I stepped out into the sunlight. ‘Not a very happy farewell,’ I said. ‘He’s going to torment himself with his foolishness and his supposed cowardice all the way to Temellin.’

He spun around in shock. He stared, taking in my exhaustion, the dirt and blood still streaking my clothing and hands. ‘Ligea…’ His voice was gentle with concern.

‘I thought I had killed you with my foolishness.’ I held out a hand to him. ‘Can you forgive me?’

He took my hand, supporting me. And I felt again that faint whisper of undeveloped Magorness. He said, ‘It is always better to err on the side of compassion.’

‘Is it? Pity can be as big an error as hate. I have loved Temellin with a passion I’ll never find again, but you have been my closest friend; I do not know that I could have gone on living, knowing I had caused your death.’

He was moved; I felt the trickle of his unconcealed emotion. ‘It was not you who brought me to the edge of death; it was Pinar. And Garis was able to save me.’

‘How? How in all the mists of Acheron did he do it?’

He looked uncomfortable. ‘He didn’t have the power himself, so he cut out Pinar’s cabochon. It powdered and he put the powder in my wound. He told me just then he got the idea from some old tale of a Magor who committed suicide by removing his cabochon and giving it to save a friend he had mortally wounded in an argument.’ He shivered, not liking anything to do with powers he didn’t understand. ‘It seems to have done the trick.’ That explained his sudden attainment of a faint Magor’s aura, and I blessed Garis for his inspiration.

‘Garis says time will eliminate it from my system and I’ll be as good as new. But you—where have you been, Ligea? I was worried.’

I shook my head. ‘I don’t know. Here, but not here. Knowing the love of the Mirage Makers, giving them the child…’

He glanced around, every line of his body an eloquent expression of his unease. ‘Are they separate…minds?’ Poor Brand. How he hated this!
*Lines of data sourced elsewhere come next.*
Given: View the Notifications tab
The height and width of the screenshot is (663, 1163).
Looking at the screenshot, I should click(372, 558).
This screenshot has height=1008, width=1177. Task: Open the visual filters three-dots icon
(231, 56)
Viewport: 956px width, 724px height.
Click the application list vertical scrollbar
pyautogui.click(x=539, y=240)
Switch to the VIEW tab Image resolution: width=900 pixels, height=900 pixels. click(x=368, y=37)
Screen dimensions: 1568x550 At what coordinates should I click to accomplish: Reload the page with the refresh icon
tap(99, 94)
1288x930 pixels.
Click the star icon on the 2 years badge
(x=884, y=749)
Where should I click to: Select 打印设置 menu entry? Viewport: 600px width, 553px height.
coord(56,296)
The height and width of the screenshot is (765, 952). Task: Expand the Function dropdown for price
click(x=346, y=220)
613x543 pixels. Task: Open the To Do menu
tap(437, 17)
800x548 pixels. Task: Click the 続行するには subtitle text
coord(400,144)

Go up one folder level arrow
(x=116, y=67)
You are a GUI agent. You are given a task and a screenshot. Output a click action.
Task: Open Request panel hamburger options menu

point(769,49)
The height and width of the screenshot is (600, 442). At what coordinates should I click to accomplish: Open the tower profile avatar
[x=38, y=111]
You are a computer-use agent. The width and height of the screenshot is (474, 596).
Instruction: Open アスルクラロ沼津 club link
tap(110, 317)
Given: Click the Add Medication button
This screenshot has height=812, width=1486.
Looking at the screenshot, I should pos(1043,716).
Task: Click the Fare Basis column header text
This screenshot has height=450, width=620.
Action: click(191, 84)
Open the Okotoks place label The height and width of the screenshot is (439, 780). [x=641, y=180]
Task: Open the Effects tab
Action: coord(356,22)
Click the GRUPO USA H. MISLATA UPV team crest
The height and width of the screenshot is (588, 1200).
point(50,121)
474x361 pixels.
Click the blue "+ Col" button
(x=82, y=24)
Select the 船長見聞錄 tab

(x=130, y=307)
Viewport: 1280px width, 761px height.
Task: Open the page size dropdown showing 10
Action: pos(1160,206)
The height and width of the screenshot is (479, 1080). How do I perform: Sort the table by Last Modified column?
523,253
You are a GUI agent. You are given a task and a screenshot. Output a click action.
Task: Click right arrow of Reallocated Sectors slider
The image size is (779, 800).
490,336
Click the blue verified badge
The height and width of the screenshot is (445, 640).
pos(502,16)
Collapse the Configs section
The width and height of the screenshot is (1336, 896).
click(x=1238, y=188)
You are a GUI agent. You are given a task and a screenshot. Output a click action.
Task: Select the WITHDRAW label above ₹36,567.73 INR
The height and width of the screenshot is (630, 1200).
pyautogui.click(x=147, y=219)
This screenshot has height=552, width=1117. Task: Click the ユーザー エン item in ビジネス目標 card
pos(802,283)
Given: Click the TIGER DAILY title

I nodded. ‘I think so, although perhaps not in the sense we think of separation. There are many entities and each has a separate…personality, but there can be no dissension between them because they are all part of the same whole: the Mirage. Do I make sense?’

‘I think it is sick. They are each trapped, prisoners in one body—’

‘No, it is not like that. It is wonderful. They are a unity.’

‘And the child? You have delivered Temellin’s son to these—these creatures?’

‘Yes. He is part of them now. In this—’ I touched a flower on a bush near me. The glitter from its petals stuck to my hand and I brushed it to the ground in a
shower of silver ‘—or in that. He is already all around us. He has been received with love, such great love: something larger, more perfect than we can ever know, and it is our loss.’

Brand said flatly, ‘He will go mad.’

I shook my head. ‘No. He will never miss what he has not known. His mind will grow, his personality will develop just as it would have done had he been born in the normal way. He was part of his mother; now he is part of the Mirage. He will never know what it is to be a separate creature, so how can he miss it?’ I remembered the pain the Ravage gave to the Mirage and shivered. I had delivered Temellin’s son to be a part of that pain until such time as he was old enough to bring an end to the suffering. Goddess, what if he died in there? What if he couldn’t cure the illness of the Mirage anyway? What if he lived in constant pain for the rest of eternity?